What is needed is an exact reproduction of the listing, without its pictures.

▶ _Data for processing_:
***

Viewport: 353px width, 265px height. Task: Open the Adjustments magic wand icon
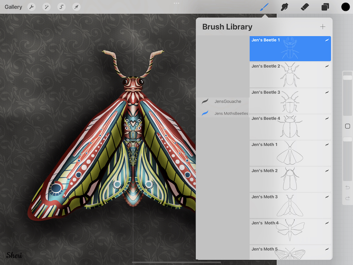coord(46,7)
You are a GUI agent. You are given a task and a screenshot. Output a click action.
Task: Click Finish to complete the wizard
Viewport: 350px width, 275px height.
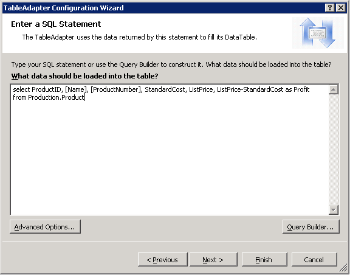(x=264, y=260)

***

▶ _Task solution_:
Viewport: 353px width, 265px height. Task: Open the Adjustments magic wand icon
coord(46,7)
You are a GUI agent. You are given a task and a screenshot. Output a click action.
Task: Click Finish to complete the wizard
Viewport: 350px width, 275px height.
(x=264, y=260)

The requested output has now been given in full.